[Dataset entries]
☆ ☆ ☆
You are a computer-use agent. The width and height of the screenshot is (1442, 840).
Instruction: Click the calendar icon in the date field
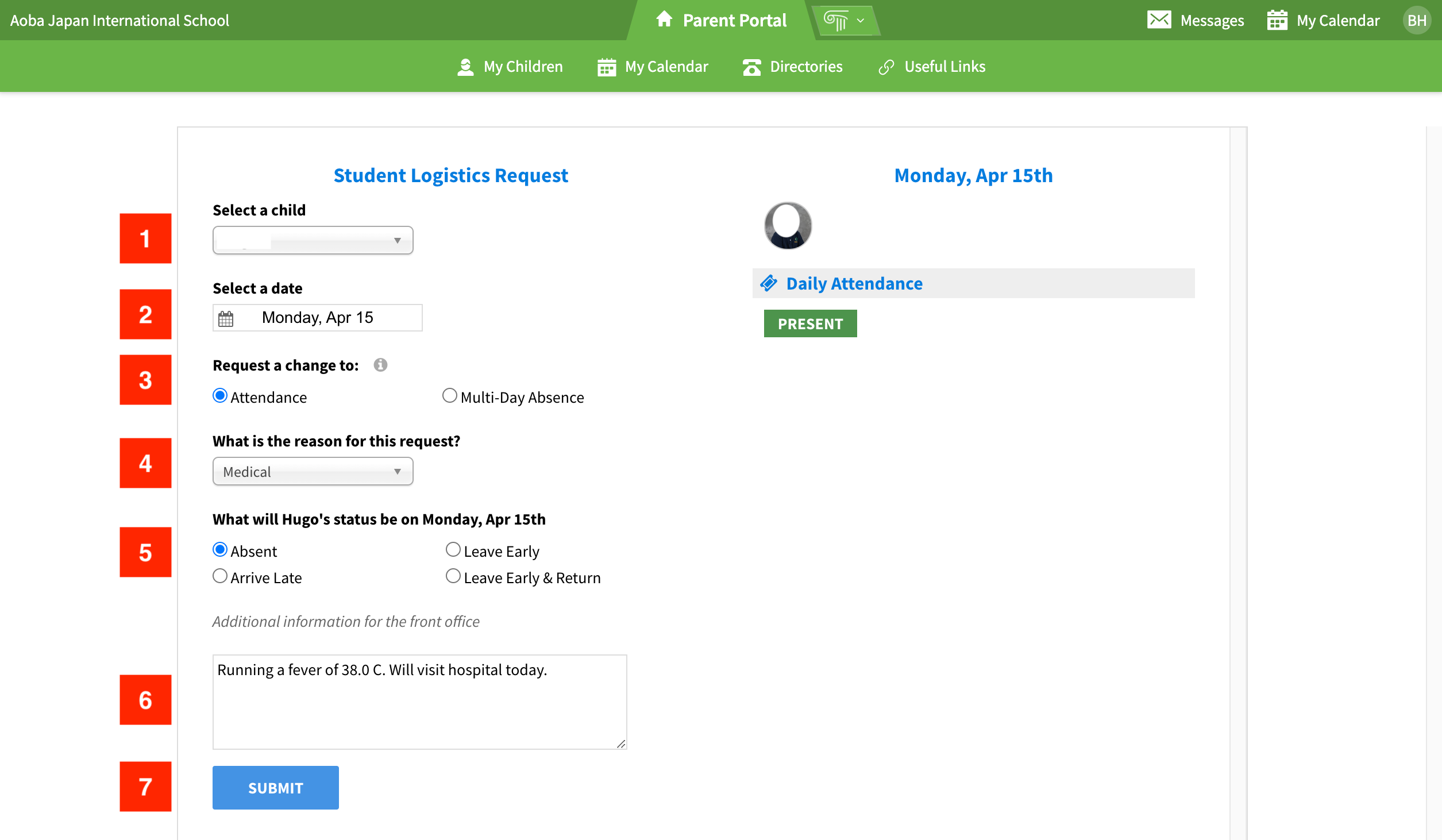pos(226,318)
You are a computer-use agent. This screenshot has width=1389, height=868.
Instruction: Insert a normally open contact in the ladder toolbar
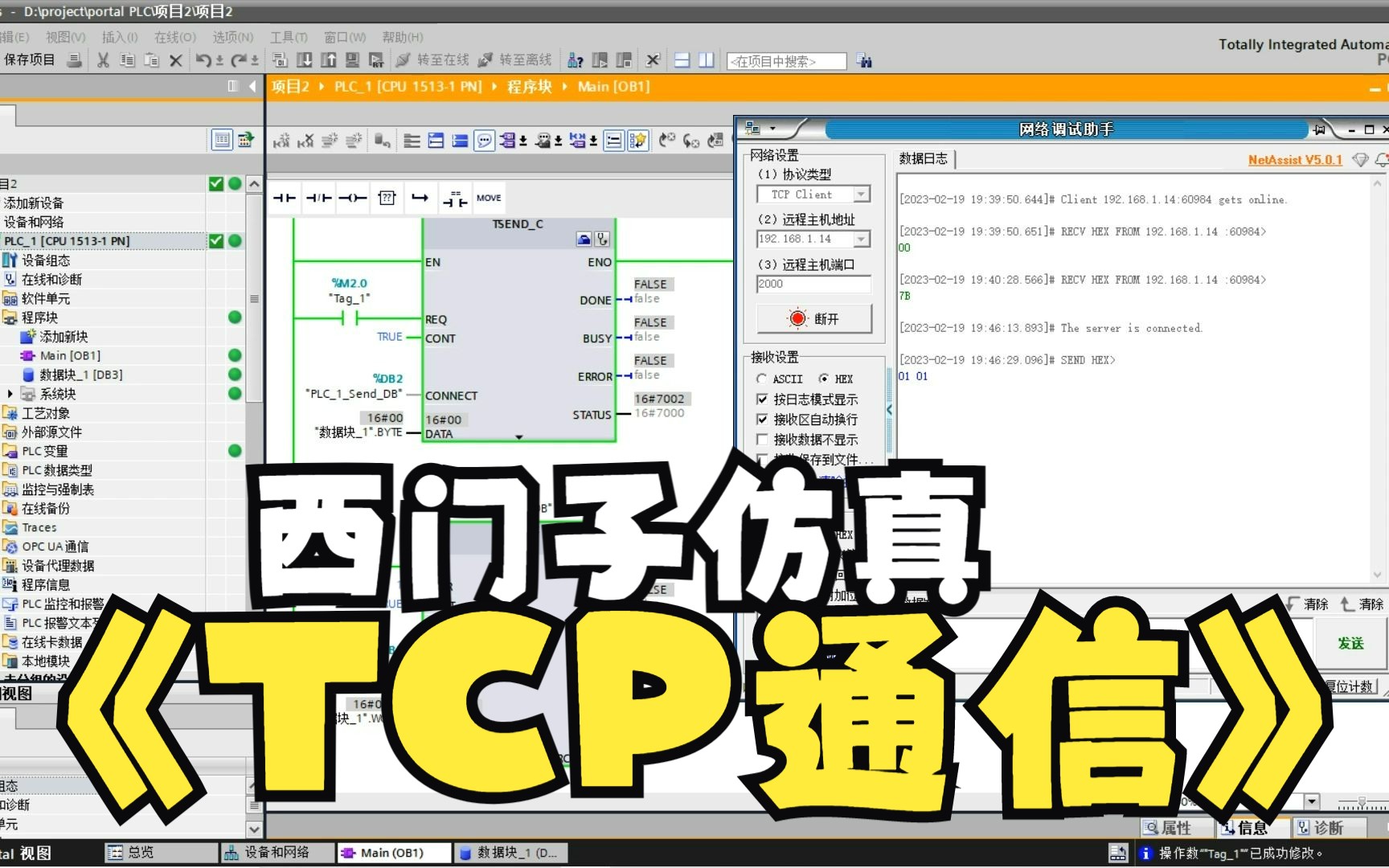coord(284,198)
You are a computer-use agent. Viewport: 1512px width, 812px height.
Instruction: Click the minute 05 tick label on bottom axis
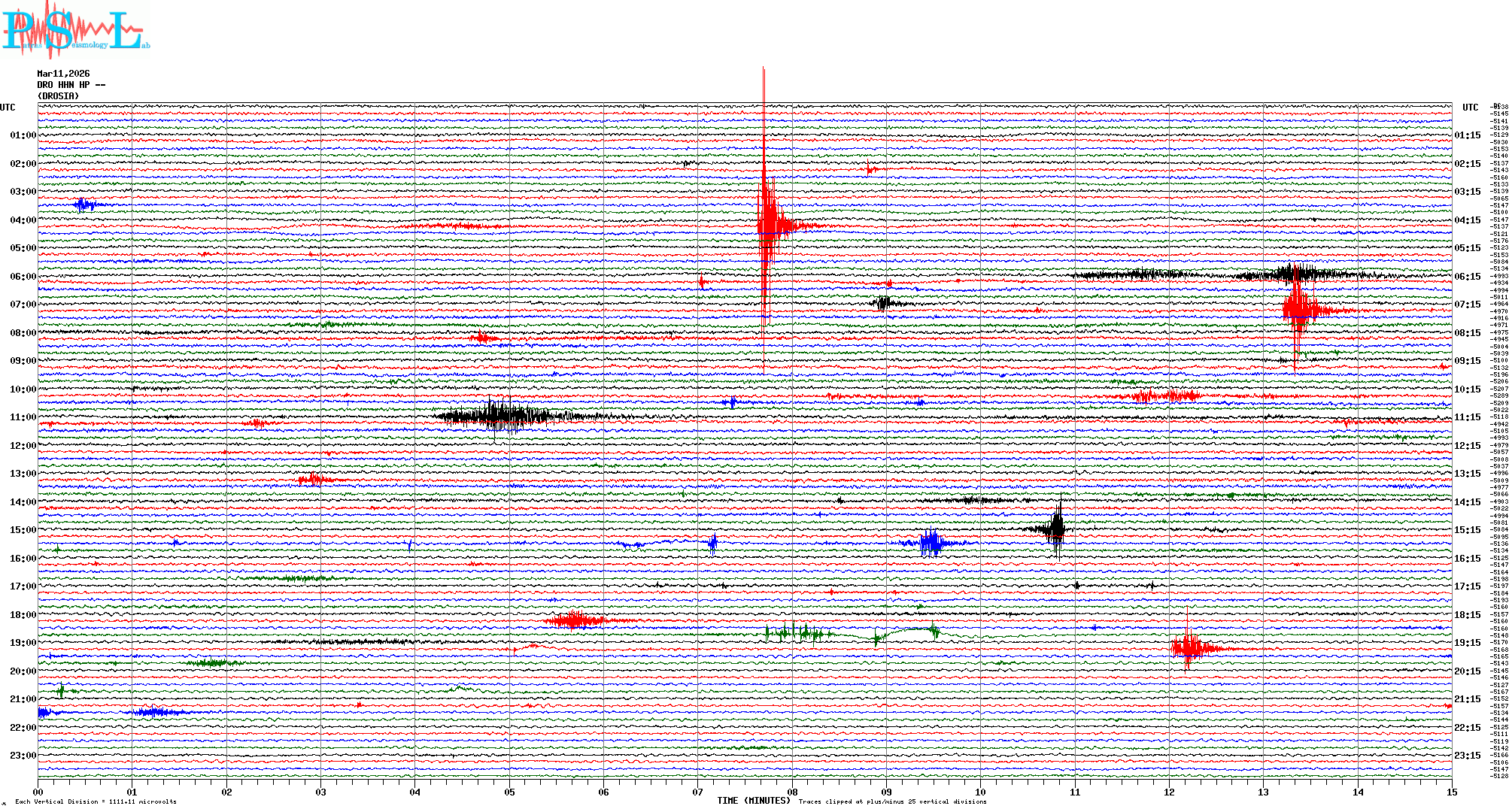(x=509, y=792)

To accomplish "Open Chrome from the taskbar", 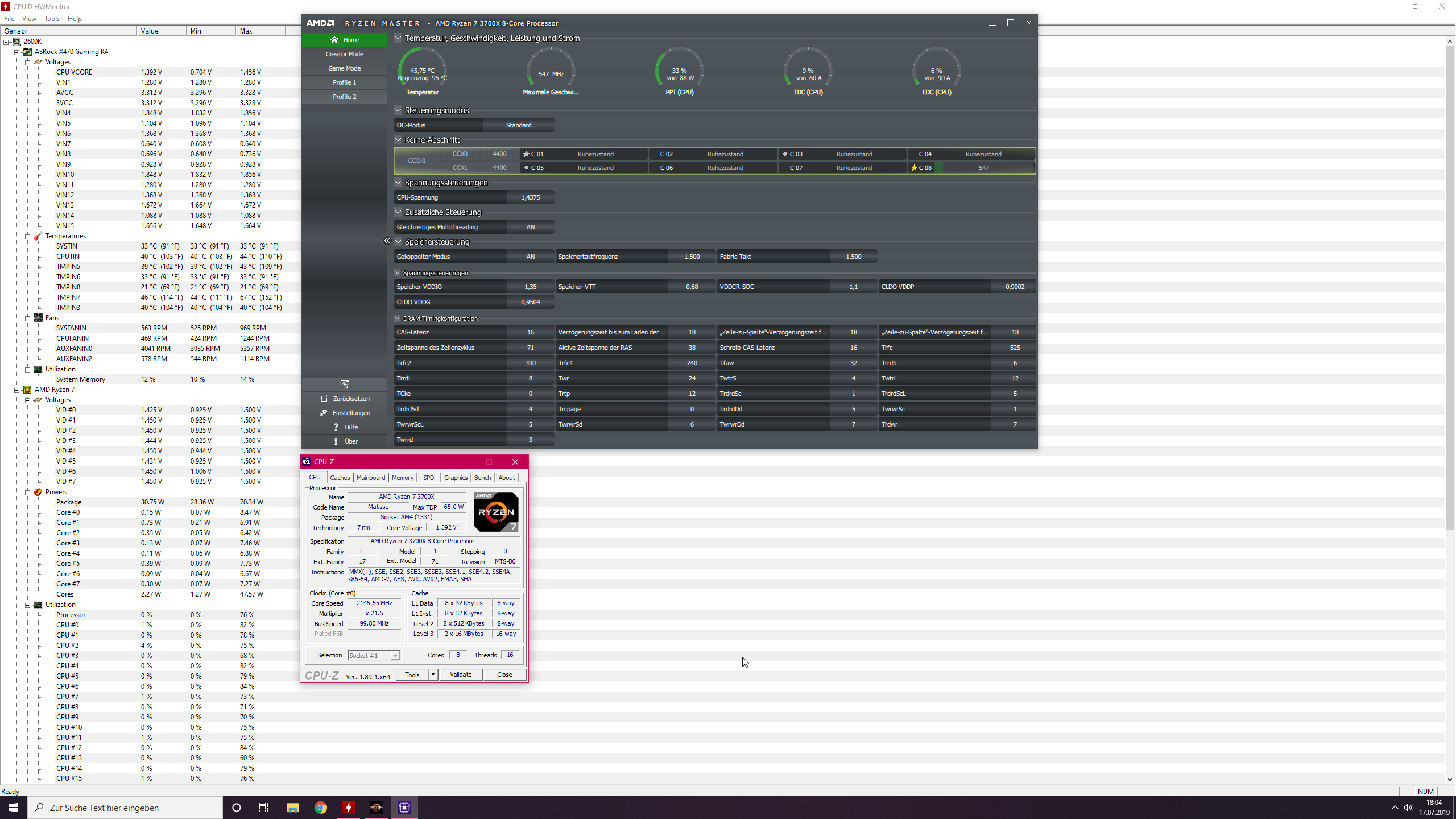I will point(321,808).
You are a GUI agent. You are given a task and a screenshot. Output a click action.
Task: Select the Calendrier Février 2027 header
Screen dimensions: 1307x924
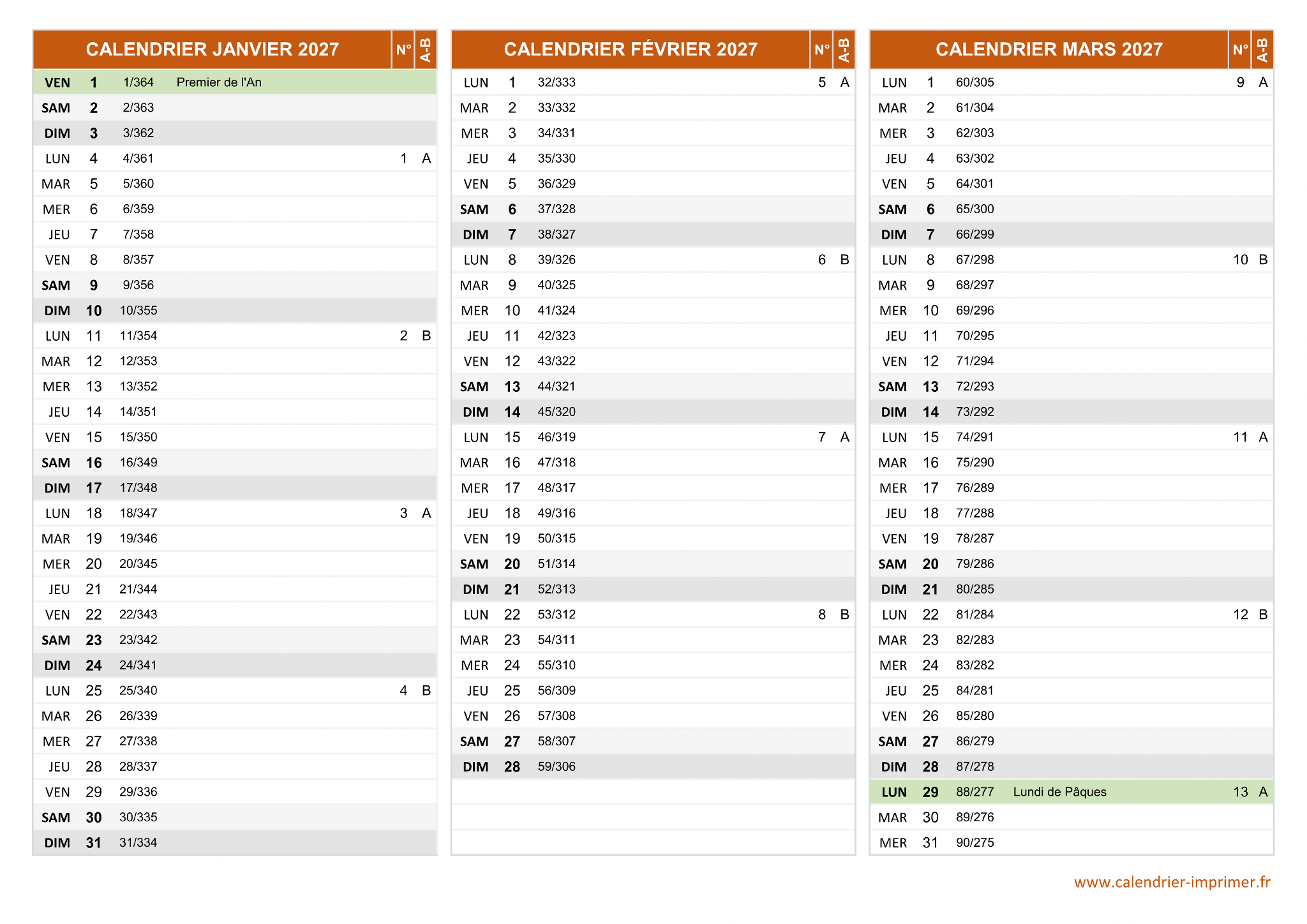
☆ ☆ ☆
Required work. The required output is every line from the one containing "Task: Select the" through the last line of the records, inclusive, reproduced exactly and without pictures.

Answer below.
Task: Select the Calendrier Février 2027 header
Screen dimensions: 1307x924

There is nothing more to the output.